Given problem: Count the lines in the entries that contain the string "height", treating uppercase and lowercase as distinct. Give only the number.

Records:
•••••

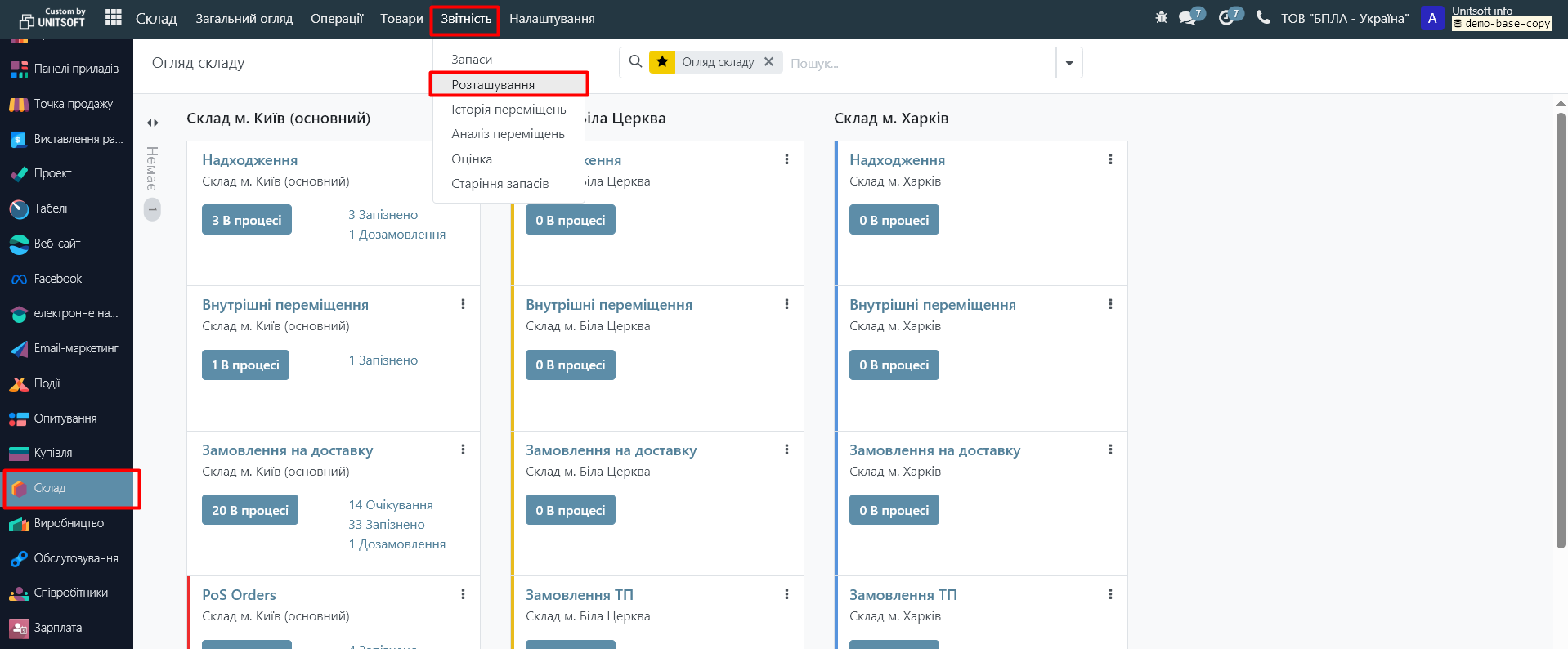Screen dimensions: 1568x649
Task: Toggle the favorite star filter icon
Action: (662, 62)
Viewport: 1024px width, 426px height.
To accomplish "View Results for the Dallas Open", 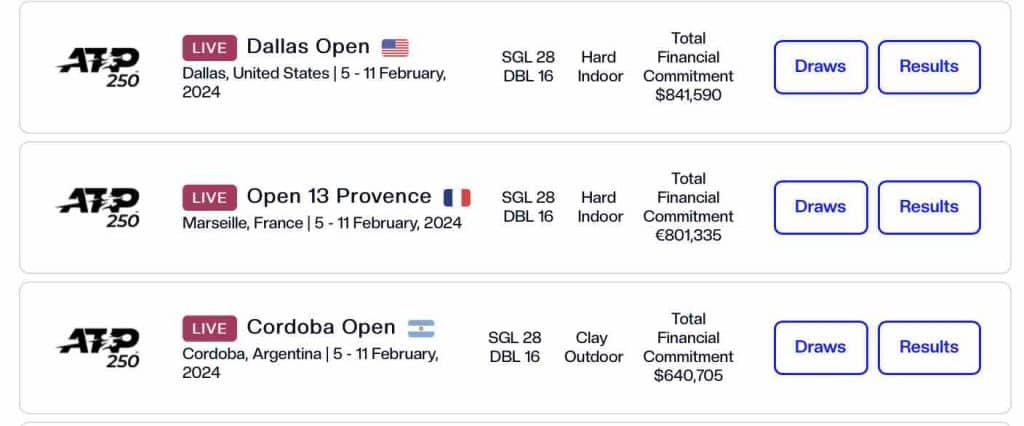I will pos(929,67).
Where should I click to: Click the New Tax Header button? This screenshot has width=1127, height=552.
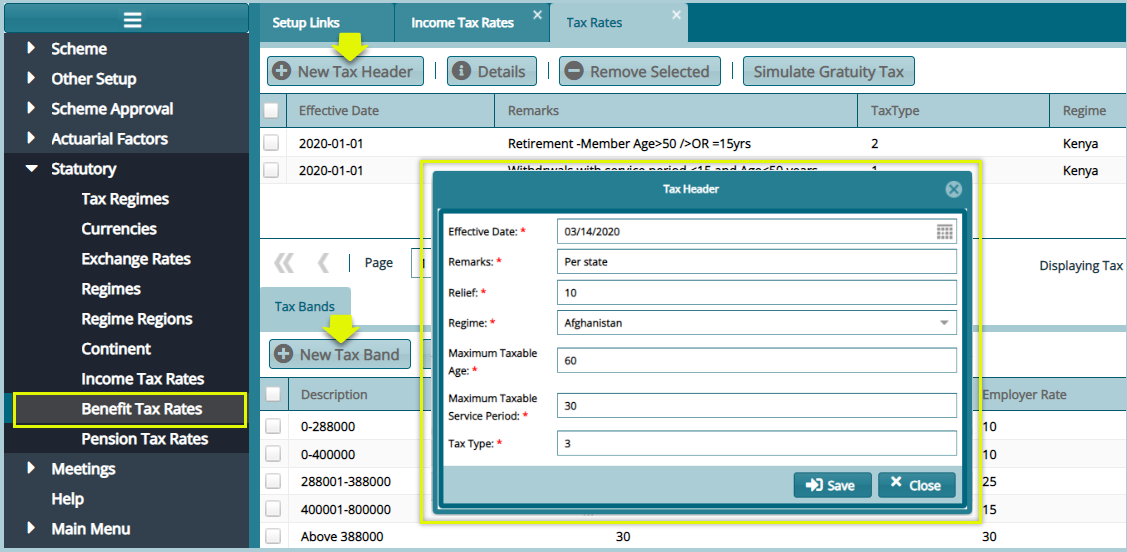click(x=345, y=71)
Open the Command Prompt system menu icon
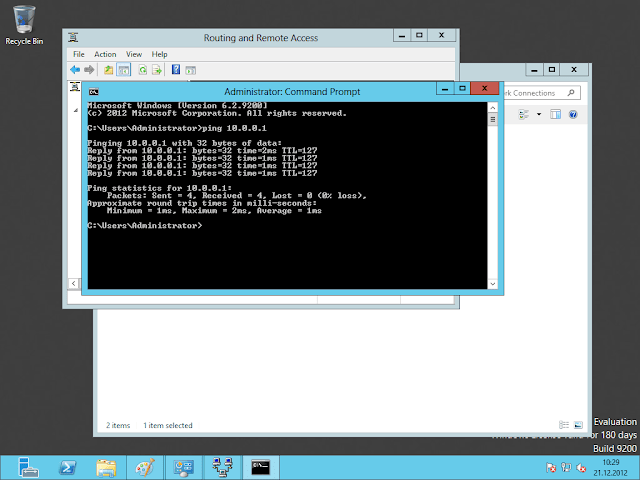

•••••

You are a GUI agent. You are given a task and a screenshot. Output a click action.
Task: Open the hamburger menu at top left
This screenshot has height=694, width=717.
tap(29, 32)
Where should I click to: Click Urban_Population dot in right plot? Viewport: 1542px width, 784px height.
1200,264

•••••

Finished answer: 4